L’homme d’affaires s’agitait maintenant de plus en plus sur son large siège de cuir, bougeait ses fesses devenues bien trop grasses dans tous les sens, se redressait, clignait des yeux pour essayer d’enlever ce petit picotement désagréable qui l’irritait sous les paupières comme les grains de sable jetés jadis par le marchand de son enfance au moment du coucher. Il baillait à s’en décrocher la mâchoire, secouait la tête, mais malgré cela, n’arrivait pas à rester suffisamment vigilant pour ne pas risquer de provoquer un accident, ou plutôt une sortie de route parce qu’à part un hérisson ou un vieux lapin de garenne boiteux, il ne voyait pas ce qu’il pourrait écraser dans ce coin paumé.
Il était visiblement trop fatigué pour continuer à conduire, mais il avait du mal à prendre la décision de s’arrêter. Perte de temps, pensait-il ! Et pourtant !
Il avait depuis longtemps baissé la vitre pour aérer l’habitacle dans l’espoir qu’un peu d’air frais lui redonne une petite forme, avait monté plein pot le volume de la radio pour que les décibels l’empêchent de s’assoupir. Il avait même ingurgité en quelques heures un thermo complet de café bien serré, ristretto, mais là encore, à part l’apparition de palpitations sévères et un début de nausée, il n’avait pas obtenu les résultats escomptés pour atténuer sa fatigue. Il devait en convenir, il avait simplement atteint ses limites.
Il faut dire que le programme de la radio ne l’aidait pas vraiment à se divertir. Les chansons qui passaient sur les différentes ondes de la bande FM revenaient régulièrement, en boucle, au fur et à mesure de la journée. On entendait toujours les mêmes artistes, à croire qu’il n’existait que dix chanteurs dans le monde. Et ces musiques qui entraient dix fois de suite par ses oreilles finissaient par lui sortir par les yeux, comme l’aimait à le répéter Raymond Devos.
Quant aux émissions de divertissement, elles étaient si souvent entrecoupées de pub qu’il ne savait plus ce qu’il était en train d’écouter avant la coupure. Il se dit que franchement, il aurait dû embarquer sa pochette de CD, ça lui aurait évité de jouer constamment avec le bouton des stations, et d’entendre pour la dixième fois les mêmes publicités… Trop tard, hélas pour éviter le bourrage de crâne. Il devrait faire avec jusqu’au terminus.

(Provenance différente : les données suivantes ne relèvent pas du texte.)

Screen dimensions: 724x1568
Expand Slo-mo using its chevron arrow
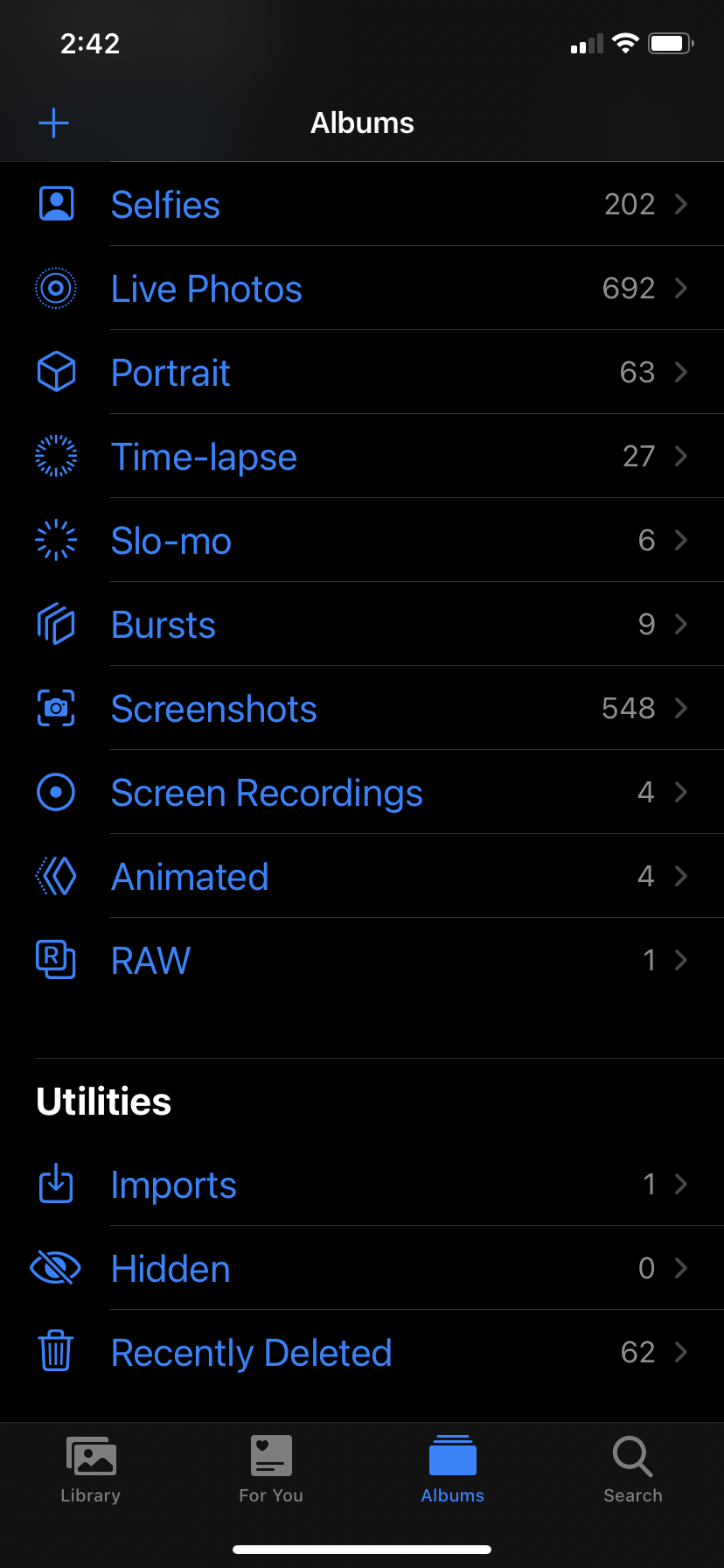click(x=681, y=540)
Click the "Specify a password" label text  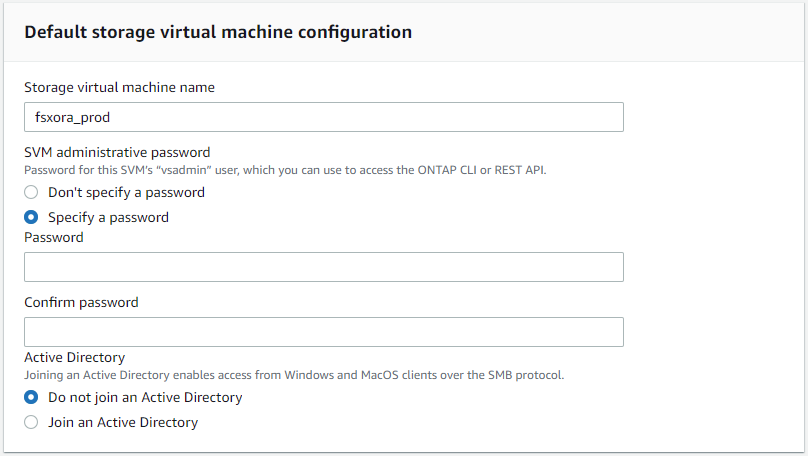pyautogui.click(x=108, y=217)
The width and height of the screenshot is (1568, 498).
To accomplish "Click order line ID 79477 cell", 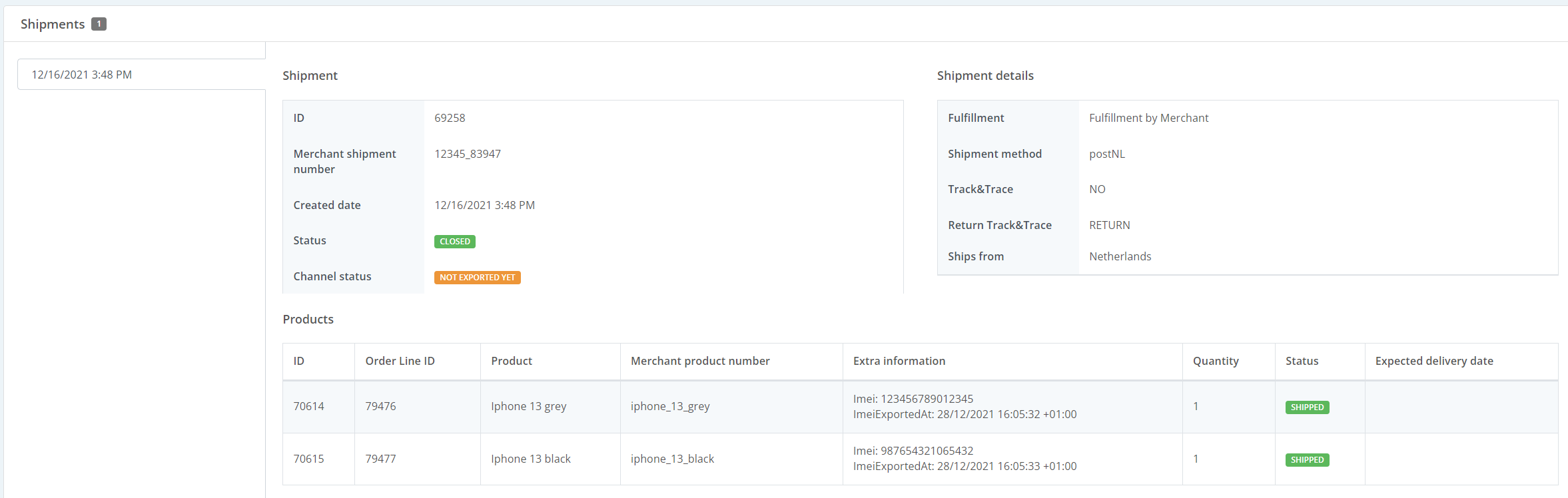I will tap(380, 459).
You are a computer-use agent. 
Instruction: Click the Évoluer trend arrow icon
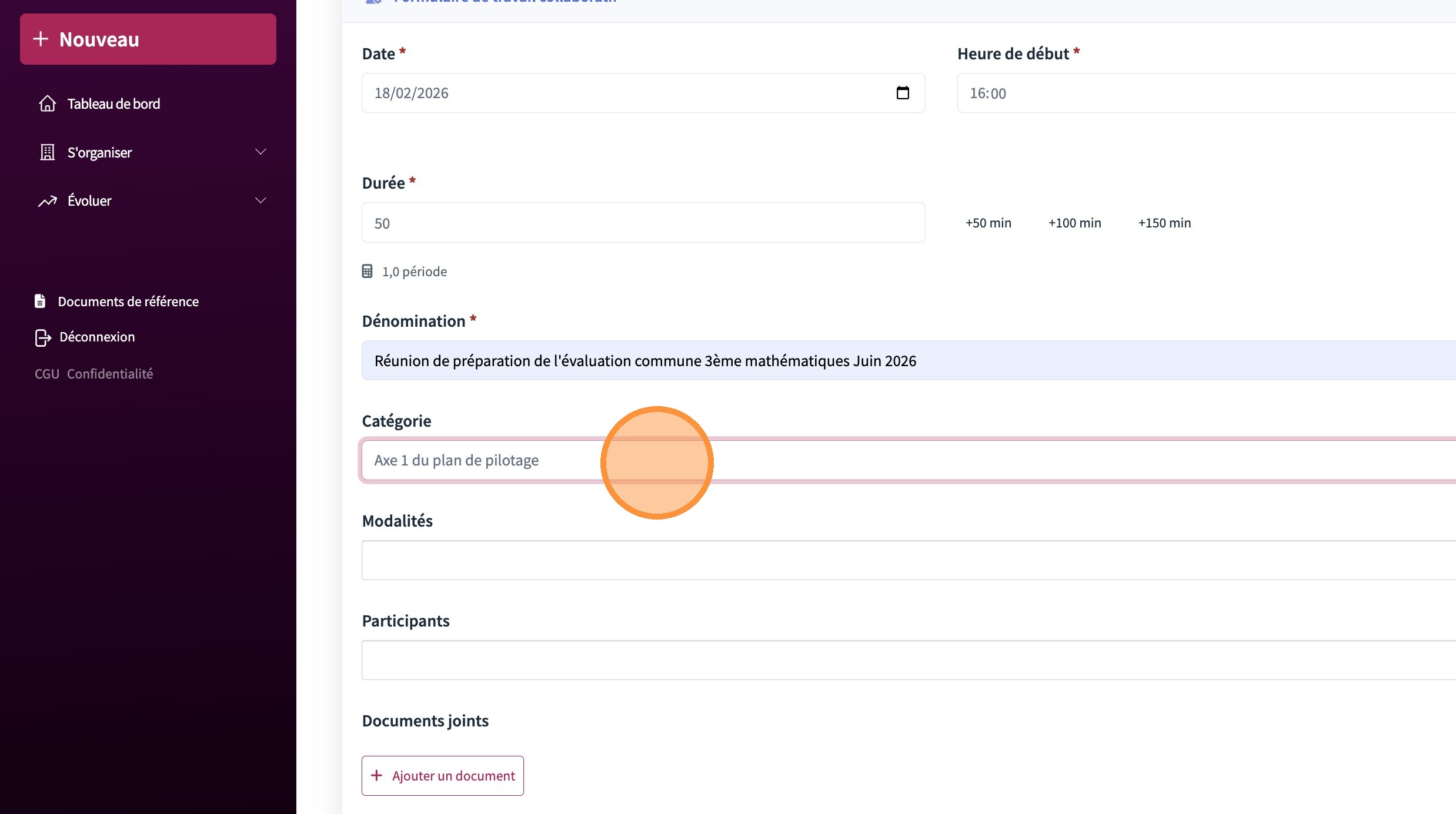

L’homme haïssait ces déplacements qu’on lui imposait, ces séminaires professionnels, ces foires-expos disséminées aux quatre coins du pays. Ça l’éreintait. Des heures et des heures de conduite pour au final quel résultat ? En réalité aucun. Son patron le harcelait, exigeait de lui plus d’implication dans son travail, de plus en plus d’heures à passer auprès des clients potentiels. Alors, il obéissait et s’impliquait, parcourant des kilomètres d’asphalte pour essayer de convaincre trois ou quatre péquenots que son entreprise était la meilleure, qu’il fallait investir dans ces nouveaux concepts de chauffage, car c’était ça l’avenir… Pas très convaincant. Il faut dire que n’étant lui-même pas très convaincu par ces nouveaux discours sur le développement durable, son message passait difficilement auprès de la populace.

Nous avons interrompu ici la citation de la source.